Like I said, the series from Johns, Berlanti, Sarah Schechter and Melissa Carter and based on the character first introduced in the comics in 1999 is fun and very family friendly, with Bassinger confidently coming more and more into her own as a superhero as a new JSA is formed.
Taking the ensemble of DC’s Stargirl for what it is, the only real dimming of its light is when you get past the first few episodes and the Injustice Society’s overly heavy-handed and heavy-hitting villains show up to kill the buzz, at least from what I’ve seen. Neil Jackson, Nelson Lee Christopher James Baker and Joy Osmansk are all in fine form as the baddies, but it feels like they belong more in the brooding world of the now concluded Arrow or DC’s Legends of Tomorrow with the more grown-up Stargirl of that CW show.
Talking about killing the buzz, Starz’s Hightown is all about a buzz that at first dose seems to have long since lost its luster. Already streaming on the Starz app before this weekend’s on-air premiere, a Cape Cod-set murder shoots up this sometimes self-consciously gritty dive into sex, drugs and redemption from creator Rebecca Cutter and starring Chicago Fire regular Monica Raymund.
Strip away the piercing portrayal of Raymund’s inquisitive and strung-out Marine Fisheries Service agent Jackie Quinones’ struggles with illicit substances and recovery, and the gender-bent cop clichés of the series from Cutter, Bruckheimer, Gary Lennon, Jonathan Littman and KristieAnne Reed isn’t addictive TV. Standard mystery plots, corrupt cops, and drug kingpin storyline aside, you actually can’t strip that piercing portrayal away from Hightown, it is successfully the soiled but hard beating heart of the show.
Overall, the ride of Hightown is rocky, but the lows of the opioid epidemic and the hard realities of substance abuse are a high unto themselves, with light at the end of the tunnel.
Still with all that is to be discovered in on the narrative streets of Hightown, the real jewel in the TV crown this week is The Great, which debuted on Hulu earlier today.

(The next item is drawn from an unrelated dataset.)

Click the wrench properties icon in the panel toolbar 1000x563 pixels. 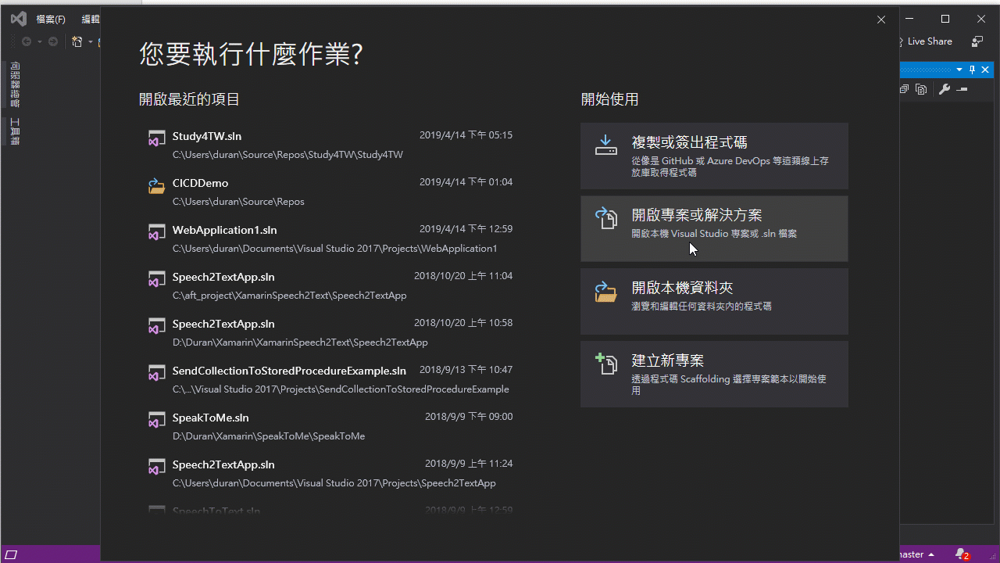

Taking well-played liberties with history and based on Oscar nominee Tony McNamara’s 2008 stage satire of the same name, The Great weaves between comedy and drama with an assurance that is underpinned by Fanning’s restrained performance as a young Catherine, who is not yet Great and ruler of all she surveys.
As he did in the 2018 film The Favourite, McNamara plots out the evolution of a young woman at the near center of a royal court pustulating with corruption and decadence. As you can see over the 10 episodes that dropped on the Disney-dominated streamer this morning, The Great isn’t great TV – but it’s no Potemkin village either.
Watching Super 8 alum Fanning arrive in Russia to an arranged marriage with her often stumbling and insecure husband Peter II, played wonderfully on a near-doltish high note by Nicholas Hoult, you know that you’re in for a really good coup treat. Also starring Phoebe Fox, Adam Godley, Gwilym Lee, Charity Wakefield, Douglas Hodge, Sacha Dhawan, Sebastian de Souza, Bayo Gbadamosi and Belinda Bromilow, this series produced by Civic Center Media in association with MRC Television admirably surveys a young woman battling the constraints of gender and the times to set off on her own journey and the destination of ultimate power.
No spoilers, but The Great grabs the best tradition of Apple TV+’s breakout series Dickinson and the best bits of the very good Olivia Colman-led Favourite to show some devilish sense and modern sensibility.
So, check out Hightown this Sunday on Starz, but don’t miss The Great on Hulu. It’s worth a royal binge, and hence is crowned the show you have to watch this week.